Los Angeles County's child welfare system, as noted recently by this newspaper, is facing a critical shortage of foster homes. But a simple policy shift could go a long way toward eliminating this crisis. We need to provide better support for relatives who step up and become foster parents.
Relatives are the backbone of the county's child welfare system. They care for children with the highest needs at a moment's notice, and they provide stability in an otherwise chaotic system. Relatives can help children in county care remain connected to their families and provide them with a sense of community.
Unfortunately, the system as presently constituted fails to adequately support relatives who take in vulnerable young people.
Federal financial support for children placed in foster care is based on antiquated rules that have not been updated since 1996, and the bulk of children in foster care in California don't qualify for this federal support. The state takes care of those foster children who are ineligible, but only if they live with a non-related foster parent.

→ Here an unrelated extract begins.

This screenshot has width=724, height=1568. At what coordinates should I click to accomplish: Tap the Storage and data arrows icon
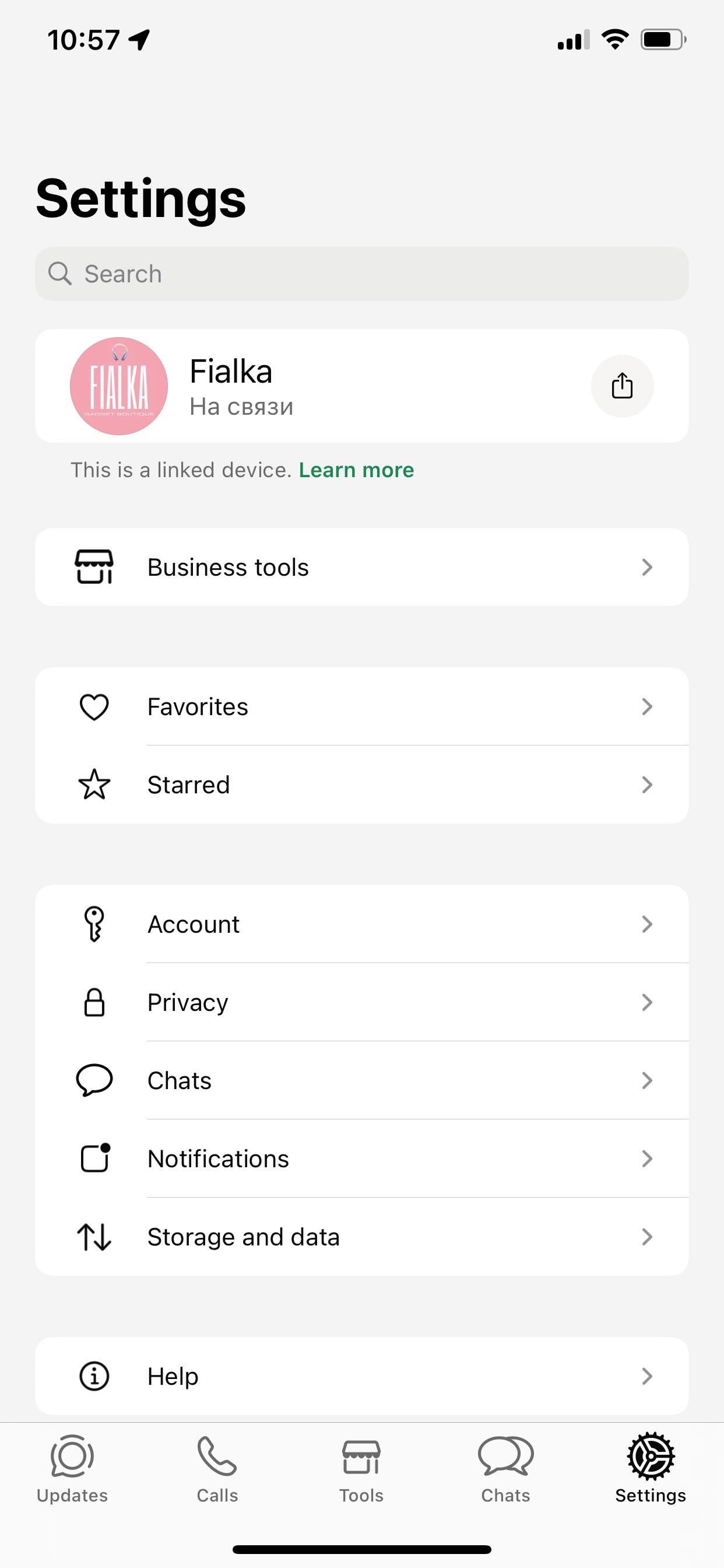pos(94,1236)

California refuses to pay the same benefits for children placed with relatives.
What that means is that a relative in California caring for a child receives $351 a month while a non-related foster parent caring for that same child receives at least $799 a month, and more if the child has special needs.
When home placements aren't possible, group homes are generally the next option, but they are far more expensive. The cost per month for placement in a level 12 group home, the type in which most foster kids are placed, is $8,309. That's $7,958 more than what it would cost to house that same child with a relative.
To put this in perspective, consider Cara Wright, a college student who, since her parents died, is also foster parent to her three siblings. She receives $681 a month to provide for the family of four. Purchasing bus passes for the family eats up nearly half of that amount, leaving her with little left to cover other basic necessities for her brothers and sister.
Foster children placed with relatives, are still the state and county's responsibility. Most of these children have been removed from their homes because of abuse and neglect and placed into the care of someone who has met certain standards (which are the same for relatives as they are for any other foster parent). It costs as much for a relative to care for a child as it does for a non-related foster parent. And yet, the children placed with relatives often receive a fraction of the financial support. Private investment from organizations such as the Conrad N. Hilton and Everychild foundations has helped fill in some of the gaps for foster families, but we need a greater public commitment of funds that would make it possible for more relatives to take in children in need.
California law mandates that relatives should be looked to first when trying to find homes for children in county care. Such placements can lessen the trauma and negative emotions experienced by children who have been removed from their parents. Making it financially feasible for more relatives to step up and provide caring homes for kids in need would mean fewer children living in group homes or with strangers. The system needs to support relatives who are willing to step up to the plate.